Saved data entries
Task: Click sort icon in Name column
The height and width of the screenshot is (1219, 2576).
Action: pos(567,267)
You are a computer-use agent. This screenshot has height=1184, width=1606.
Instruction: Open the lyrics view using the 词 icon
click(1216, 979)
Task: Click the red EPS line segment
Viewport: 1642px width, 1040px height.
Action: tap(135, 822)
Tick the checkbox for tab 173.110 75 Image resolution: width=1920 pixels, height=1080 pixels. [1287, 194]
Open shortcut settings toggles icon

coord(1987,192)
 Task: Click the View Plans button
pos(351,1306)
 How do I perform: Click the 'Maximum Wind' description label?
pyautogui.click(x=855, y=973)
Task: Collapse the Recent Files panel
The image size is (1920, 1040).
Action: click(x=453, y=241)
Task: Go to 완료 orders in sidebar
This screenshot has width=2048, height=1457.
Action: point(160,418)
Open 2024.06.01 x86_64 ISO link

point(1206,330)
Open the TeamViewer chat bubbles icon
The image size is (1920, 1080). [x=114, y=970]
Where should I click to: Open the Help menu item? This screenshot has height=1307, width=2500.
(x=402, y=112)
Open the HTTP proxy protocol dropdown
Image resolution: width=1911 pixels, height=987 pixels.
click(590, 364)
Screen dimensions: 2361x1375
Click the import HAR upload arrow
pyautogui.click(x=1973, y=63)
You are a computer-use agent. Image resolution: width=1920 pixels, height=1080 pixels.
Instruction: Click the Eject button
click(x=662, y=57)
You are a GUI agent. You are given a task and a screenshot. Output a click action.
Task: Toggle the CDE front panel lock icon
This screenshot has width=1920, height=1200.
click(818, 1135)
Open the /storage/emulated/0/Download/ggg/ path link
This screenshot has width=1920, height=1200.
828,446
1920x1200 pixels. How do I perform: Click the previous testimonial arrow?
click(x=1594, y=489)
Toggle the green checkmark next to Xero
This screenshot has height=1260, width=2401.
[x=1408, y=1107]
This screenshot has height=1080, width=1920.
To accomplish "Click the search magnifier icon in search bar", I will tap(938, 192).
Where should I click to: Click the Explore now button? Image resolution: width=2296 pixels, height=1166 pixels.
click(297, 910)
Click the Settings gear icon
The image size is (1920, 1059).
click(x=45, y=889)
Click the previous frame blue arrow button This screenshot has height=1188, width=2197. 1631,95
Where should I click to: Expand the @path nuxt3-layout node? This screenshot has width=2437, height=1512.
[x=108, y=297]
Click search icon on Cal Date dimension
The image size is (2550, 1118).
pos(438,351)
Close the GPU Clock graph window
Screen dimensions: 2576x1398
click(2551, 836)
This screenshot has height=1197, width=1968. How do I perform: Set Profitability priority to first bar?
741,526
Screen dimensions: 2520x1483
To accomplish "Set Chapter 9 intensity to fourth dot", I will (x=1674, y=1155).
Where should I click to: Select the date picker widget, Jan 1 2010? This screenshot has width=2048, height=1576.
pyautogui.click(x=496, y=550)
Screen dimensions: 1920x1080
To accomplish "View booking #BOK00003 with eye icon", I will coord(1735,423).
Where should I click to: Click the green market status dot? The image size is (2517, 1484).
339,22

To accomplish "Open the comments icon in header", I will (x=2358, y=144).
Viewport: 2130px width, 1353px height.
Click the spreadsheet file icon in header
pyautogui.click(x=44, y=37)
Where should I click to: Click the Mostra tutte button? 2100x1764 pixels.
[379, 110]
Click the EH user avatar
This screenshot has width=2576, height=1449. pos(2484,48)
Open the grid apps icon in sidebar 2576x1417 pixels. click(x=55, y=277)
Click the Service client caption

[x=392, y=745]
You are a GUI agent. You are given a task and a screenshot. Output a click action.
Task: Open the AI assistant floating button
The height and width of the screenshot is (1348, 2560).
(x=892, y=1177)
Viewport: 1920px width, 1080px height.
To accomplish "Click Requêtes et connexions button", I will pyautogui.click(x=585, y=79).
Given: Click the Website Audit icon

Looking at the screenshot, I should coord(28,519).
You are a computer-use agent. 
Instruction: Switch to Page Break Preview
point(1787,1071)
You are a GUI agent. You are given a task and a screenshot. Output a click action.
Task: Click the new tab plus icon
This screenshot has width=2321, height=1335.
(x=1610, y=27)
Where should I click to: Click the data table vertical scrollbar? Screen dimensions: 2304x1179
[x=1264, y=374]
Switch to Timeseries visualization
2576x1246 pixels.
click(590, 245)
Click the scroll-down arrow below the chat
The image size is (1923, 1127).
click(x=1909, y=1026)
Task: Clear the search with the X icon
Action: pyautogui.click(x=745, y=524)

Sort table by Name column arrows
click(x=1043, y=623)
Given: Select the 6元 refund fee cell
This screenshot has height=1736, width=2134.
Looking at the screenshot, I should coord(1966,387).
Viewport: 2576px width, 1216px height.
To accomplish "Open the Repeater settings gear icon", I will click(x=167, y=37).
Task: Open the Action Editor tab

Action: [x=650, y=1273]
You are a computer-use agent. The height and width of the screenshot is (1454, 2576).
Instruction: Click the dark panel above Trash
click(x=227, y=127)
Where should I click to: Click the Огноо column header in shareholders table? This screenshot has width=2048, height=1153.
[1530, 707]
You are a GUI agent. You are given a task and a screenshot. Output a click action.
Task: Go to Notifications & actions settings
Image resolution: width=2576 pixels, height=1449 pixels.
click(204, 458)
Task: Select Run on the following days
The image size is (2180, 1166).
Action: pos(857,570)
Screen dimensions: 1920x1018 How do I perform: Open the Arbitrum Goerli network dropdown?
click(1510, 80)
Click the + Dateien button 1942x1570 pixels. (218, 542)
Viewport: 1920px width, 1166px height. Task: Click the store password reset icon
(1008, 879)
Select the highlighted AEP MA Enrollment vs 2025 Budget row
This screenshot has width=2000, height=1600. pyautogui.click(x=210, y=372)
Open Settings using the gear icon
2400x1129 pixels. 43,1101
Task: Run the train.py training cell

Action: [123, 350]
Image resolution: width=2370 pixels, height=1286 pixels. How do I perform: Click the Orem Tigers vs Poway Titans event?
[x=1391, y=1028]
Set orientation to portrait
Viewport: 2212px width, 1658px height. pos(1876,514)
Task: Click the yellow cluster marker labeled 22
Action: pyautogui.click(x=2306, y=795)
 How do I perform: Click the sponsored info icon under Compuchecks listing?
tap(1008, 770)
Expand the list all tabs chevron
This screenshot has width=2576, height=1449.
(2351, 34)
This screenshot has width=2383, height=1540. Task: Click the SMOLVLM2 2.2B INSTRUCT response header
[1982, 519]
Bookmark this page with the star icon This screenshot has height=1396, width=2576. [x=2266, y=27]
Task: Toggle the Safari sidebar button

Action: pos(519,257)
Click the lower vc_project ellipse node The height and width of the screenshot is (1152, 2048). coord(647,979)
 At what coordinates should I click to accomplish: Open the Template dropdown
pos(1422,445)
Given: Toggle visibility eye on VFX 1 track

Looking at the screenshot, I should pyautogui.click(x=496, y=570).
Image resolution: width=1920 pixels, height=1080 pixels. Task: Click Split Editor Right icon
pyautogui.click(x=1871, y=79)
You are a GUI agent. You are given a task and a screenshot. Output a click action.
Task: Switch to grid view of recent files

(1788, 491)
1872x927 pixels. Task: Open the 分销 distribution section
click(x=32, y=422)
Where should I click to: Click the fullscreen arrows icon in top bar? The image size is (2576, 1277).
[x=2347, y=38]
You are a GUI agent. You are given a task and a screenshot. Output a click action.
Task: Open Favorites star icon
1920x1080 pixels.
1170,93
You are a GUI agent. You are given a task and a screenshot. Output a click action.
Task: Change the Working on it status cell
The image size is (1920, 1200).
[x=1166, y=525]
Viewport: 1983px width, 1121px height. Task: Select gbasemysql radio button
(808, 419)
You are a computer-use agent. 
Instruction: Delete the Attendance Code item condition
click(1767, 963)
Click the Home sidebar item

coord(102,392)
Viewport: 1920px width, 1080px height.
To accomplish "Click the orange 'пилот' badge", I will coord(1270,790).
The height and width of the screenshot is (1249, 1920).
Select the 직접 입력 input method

### YOUR ASSIGNMENT
Where the line containing "Bookmark this page" appears in the records above, begin there and print every line through the last, exactly and with nothing else.

### RESPONSE TO THIS EXERCISE
Bookmark this page with the star icon This screenshot has height=1396, width=2576. [x=2266, y=27]
Task: Toggle the Safari sidebar button

Action: pos(519,257)
Click the lower vc_project ellipse node The height and width of the screenshot is (1152, 2048). coord(647,979)
 At what coordinates should I click to accomplish: Open the Template dropdown
pos(1422,445)
Given: Toggle visibility eye on VFX 1 track

Looking at the screenshot, I should pyautogui.click(x=496, y=570).
Image resolution: width=1920 pixels, height=1080 pixels. Task: Click Split Editor Right icon
pyautogui.click(x=1871, y=79)
You are a GUI agent. You are given a task and a screenshot. Output a click action.
Task: Switch to grid view of recent files

(1788, 491)
1872x927 pixels. Task: Open the 分销 distribution section
click(x=32, y=422)
Where should I click to: Click the fullscreen arrows icon in top bar? The image size is (2576, 1277).
[x=2347, y=38]
You are a GUI agent. You are given a task and a screenshot. Output a click action.
Task: Open Favorites star icon
1920x1080 pixels.
1170,93
You are a GUI agent. You are given a task and a screenshot. Output a click action.
Task: Change the Working on it status cell
The image size is (1920, 1200).
[x=1166, y=525]
Viewport: 1983px width, 1121px height. Task: Select gbasemysql radio button
(808, 419)
You are a computer-use agent. 
Instruction: Delete the Attendance Code item condition
click(1767, 963)
Click the Home sidebar item

coord(102,392)
Viewport: 1920px width, 1080px height.
To accomplish "Click the orange 'пилот' badge", I will coord(1270,790).
The height and width of the screenshot is (1249, 1920).
Select the 직접 입력 input method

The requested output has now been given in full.